**ABOUT THIS TASK**
Among the entries below, find every line that has "badge" and pull it out.

**INFORMATION SUPPLIED**
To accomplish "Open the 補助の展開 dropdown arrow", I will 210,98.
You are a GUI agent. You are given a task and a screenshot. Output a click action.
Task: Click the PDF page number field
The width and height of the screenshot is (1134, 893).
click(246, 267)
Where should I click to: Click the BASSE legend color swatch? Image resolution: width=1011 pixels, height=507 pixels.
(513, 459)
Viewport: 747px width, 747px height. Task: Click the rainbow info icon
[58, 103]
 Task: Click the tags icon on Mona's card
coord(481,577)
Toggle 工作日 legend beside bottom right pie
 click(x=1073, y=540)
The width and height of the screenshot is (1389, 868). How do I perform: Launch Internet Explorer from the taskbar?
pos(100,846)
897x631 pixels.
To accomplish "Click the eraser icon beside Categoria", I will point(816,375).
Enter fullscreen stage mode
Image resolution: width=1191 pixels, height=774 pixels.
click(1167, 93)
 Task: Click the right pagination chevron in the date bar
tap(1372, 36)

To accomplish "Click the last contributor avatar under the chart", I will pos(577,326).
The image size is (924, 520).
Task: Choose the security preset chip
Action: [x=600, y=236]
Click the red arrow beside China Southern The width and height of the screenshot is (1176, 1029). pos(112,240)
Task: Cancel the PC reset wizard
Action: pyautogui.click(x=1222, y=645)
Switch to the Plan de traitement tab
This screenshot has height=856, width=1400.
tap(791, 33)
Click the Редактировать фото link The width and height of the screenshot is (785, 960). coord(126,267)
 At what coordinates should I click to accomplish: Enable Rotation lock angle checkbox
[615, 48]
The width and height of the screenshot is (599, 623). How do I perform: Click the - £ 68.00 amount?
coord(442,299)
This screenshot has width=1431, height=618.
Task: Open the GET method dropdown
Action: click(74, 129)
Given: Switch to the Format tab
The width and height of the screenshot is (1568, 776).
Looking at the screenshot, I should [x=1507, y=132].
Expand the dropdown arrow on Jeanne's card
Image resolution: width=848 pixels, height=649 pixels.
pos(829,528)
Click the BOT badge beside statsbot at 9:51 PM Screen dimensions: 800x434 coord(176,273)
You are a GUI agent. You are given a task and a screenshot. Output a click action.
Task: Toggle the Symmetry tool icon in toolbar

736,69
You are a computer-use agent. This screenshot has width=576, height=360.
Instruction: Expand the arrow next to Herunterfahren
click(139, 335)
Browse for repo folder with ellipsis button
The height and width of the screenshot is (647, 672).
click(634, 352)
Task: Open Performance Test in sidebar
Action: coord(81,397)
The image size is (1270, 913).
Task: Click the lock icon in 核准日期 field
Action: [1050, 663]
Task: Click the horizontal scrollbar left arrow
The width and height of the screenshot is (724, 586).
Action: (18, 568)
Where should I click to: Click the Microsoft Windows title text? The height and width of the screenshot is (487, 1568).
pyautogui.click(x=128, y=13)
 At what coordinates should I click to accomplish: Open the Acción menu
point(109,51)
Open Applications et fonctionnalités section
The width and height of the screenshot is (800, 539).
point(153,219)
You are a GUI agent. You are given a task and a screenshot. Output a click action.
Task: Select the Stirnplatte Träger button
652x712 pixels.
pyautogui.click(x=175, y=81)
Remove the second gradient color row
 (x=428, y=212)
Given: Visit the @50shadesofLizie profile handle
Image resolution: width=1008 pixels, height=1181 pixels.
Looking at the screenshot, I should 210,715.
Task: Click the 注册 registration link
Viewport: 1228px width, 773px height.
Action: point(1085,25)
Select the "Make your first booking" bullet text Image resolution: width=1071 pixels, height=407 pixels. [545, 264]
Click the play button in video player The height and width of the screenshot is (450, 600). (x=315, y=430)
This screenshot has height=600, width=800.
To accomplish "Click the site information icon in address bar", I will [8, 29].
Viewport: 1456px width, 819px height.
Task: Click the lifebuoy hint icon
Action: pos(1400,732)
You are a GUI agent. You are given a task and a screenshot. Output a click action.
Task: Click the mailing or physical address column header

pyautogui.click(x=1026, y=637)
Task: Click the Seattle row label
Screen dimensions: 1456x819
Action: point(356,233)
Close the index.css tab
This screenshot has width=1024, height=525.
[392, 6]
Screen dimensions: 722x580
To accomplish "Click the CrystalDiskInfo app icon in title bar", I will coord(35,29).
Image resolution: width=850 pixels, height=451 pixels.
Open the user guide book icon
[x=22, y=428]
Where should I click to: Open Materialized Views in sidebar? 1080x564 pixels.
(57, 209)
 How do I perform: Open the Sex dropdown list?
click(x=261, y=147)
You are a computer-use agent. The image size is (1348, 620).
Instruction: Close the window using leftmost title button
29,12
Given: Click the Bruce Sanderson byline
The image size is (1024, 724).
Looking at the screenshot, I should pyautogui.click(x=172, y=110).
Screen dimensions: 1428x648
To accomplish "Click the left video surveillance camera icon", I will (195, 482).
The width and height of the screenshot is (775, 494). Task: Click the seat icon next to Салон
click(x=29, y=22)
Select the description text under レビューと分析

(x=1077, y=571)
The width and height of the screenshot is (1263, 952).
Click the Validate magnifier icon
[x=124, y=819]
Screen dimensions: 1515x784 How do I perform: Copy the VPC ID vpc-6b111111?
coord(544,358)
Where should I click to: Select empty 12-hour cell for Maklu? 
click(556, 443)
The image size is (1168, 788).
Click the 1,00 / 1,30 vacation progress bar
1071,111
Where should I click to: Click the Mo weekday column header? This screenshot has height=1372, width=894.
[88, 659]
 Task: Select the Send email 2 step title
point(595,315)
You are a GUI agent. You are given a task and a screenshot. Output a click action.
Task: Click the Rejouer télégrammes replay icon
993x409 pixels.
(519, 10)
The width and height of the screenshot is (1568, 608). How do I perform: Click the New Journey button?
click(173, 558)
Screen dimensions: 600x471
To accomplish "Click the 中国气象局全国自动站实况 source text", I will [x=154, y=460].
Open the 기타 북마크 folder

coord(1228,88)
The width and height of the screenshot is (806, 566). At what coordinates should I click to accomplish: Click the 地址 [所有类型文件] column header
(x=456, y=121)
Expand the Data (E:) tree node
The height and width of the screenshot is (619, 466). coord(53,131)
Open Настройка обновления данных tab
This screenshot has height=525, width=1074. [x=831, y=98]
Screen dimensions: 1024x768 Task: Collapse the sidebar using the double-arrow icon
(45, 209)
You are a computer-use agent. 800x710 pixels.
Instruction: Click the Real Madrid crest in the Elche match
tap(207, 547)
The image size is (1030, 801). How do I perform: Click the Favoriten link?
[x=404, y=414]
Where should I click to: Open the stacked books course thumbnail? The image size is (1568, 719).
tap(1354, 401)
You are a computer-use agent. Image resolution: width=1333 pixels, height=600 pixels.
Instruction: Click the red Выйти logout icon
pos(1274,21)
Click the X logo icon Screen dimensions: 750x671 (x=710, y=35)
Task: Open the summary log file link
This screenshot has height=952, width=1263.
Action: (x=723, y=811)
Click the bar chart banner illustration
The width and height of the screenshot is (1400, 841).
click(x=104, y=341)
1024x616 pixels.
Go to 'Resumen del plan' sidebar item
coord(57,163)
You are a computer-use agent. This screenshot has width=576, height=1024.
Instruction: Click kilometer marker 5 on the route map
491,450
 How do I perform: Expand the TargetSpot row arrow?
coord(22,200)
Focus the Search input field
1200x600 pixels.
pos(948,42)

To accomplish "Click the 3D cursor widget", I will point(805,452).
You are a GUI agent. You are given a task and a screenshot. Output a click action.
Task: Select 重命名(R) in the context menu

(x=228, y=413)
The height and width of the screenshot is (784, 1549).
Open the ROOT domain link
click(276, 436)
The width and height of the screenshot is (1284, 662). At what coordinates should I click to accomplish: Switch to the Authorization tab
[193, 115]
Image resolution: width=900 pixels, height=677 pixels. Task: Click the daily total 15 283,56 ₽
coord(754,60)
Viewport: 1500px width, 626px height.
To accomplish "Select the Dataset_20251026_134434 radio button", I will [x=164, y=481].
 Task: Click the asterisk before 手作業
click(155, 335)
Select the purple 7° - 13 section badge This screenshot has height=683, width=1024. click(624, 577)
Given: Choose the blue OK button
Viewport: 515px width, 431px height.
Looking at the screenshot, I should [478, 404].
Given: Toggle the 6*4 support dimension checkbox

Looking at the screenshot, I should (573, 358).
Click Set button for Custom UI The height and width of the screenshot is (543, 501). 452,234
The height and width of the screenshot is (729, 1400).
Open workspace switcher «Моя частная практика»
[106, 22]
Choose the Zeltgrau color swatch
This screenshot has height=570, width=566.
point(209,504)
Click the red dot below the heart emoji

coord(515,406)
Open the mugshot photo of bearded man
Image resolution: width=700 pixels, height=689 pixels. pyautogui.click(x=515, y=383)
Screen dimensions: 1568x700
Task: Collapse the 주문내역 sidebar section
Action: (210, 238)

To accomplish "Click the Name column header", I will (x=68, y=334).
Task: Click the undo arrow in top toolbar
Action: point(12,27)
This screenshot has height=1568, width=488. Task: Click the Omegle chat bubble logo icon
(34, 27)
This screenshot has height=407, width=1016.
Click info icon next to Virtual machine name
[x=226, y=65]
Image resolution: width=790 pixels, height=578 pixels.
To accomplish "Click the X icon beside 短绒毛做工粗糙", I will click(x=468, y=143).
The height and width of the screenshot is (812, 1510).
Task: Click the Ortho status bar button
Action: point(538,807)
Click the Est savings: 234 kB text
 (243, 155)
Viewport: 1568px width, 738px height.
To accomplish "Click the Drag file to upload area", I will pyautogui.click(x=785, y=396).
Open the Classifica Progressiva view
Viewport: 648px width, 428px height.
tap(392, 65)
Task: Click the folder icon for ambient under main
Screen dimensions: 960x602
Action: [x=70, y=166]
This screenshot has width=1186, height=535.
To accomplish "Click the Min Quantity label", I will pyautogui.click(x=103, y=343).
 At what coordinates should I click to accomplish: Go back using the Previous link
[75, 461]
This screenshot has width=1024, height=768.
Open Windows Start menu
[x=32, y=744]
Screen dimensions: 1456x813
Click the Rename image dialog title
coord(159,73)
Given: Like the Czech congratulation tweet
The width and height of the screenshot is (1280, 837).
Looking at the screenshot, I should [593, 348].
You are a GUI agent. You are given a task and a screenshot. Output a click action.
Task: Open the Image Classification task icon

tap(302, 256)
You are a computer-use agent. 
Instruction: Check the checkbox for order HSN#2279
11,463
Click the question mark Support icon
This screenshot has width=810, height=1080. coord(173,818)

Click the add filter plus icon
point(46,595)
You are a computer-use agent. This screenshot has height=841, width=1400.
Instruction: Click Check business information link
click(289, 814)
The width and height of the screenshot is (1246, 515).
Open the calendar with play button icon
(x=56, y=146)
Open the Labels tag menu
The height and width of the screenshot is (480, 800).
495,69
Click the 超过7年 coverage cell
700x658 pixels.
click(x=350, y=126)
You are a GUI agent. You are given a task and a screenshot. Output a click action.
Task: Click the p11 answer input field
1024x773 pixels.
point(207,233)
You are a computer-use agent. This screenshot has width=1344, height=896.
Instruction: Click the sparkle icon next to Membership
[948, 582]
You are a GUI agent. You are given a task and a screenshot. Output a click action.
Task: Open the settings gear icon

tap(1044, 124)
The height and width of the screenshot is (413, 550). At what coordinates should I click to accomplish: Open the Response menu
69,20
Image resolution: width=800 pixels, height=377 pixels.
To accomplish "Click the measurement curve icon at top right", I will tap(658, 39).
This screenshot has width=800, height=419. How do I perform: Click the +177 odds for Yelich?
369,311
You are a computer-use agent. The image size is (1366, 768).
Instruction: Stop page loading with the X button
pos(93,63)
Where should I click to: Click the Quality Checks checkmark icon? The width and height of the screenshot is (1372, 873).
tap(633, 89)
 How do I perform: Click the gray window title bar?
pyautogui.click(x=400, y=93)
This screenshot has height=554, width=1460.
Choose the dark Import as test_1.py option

**OUTPUT BELOW**
Click the BOT badge beside statsbot at 9:51 PM Screen dimensions: 800x434 coord(176,273)
Select the purple 7° - 13 section badge This screenshot has height=683, width=1024. click(624, 577)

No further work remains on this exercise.